[Data records]
================================

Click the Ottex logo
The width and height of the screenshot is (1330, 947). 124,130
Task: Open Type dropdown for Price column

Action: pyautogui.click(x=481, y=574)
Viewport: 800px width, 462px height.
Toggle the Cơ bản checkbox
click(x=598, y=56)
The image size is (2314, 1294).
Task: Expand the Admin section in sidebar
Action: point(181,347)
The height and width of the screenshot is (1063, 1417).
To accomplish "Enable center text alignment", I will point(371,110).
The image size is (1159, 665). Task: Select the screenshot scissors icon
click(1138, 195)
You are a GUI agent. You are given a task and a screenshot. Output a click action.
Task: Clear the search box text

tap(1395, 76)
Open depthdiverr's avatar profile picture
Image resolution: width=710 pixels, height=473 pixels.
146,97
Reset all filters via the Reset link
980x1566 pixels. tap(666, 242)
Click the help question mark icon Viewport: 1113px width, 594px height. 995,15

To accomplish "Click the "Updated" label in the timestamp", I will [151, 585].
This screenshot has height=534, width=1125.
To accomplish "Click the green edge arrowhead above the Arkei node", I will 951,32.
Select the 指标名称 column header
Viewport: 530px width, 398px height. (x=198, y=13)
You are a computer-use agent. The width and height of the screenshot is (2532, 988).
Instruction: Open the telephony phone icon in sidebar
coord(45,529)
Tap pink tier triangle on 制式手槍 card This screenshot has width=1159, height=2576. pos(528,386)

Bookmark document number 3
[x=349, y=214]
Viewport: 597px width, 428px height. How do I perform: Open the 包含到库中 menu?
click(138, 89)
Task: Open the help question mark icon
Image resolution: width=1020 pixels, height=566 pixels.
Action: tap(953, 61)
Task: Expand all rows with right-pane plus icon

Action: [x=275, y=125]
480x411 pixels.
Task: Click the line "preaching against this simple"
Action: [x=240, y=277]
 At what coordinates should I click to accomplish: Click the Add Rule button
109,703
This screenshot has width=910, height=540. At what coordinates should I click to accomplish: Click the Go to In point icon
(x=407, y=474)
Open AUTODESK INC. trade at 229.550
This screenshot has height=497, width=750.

================================

**Task statement:**
Each line of the entries above that contains "will" is to be copied.

**Response to the task:**
To accomplish "Enable center text alignment", I will point(371,110).
To accomplish "Click the "Updated" label in the timestamp", I will [151, 585].
To accomplish "Click the green edge arrowhead above the Arkei node", I will 951,32.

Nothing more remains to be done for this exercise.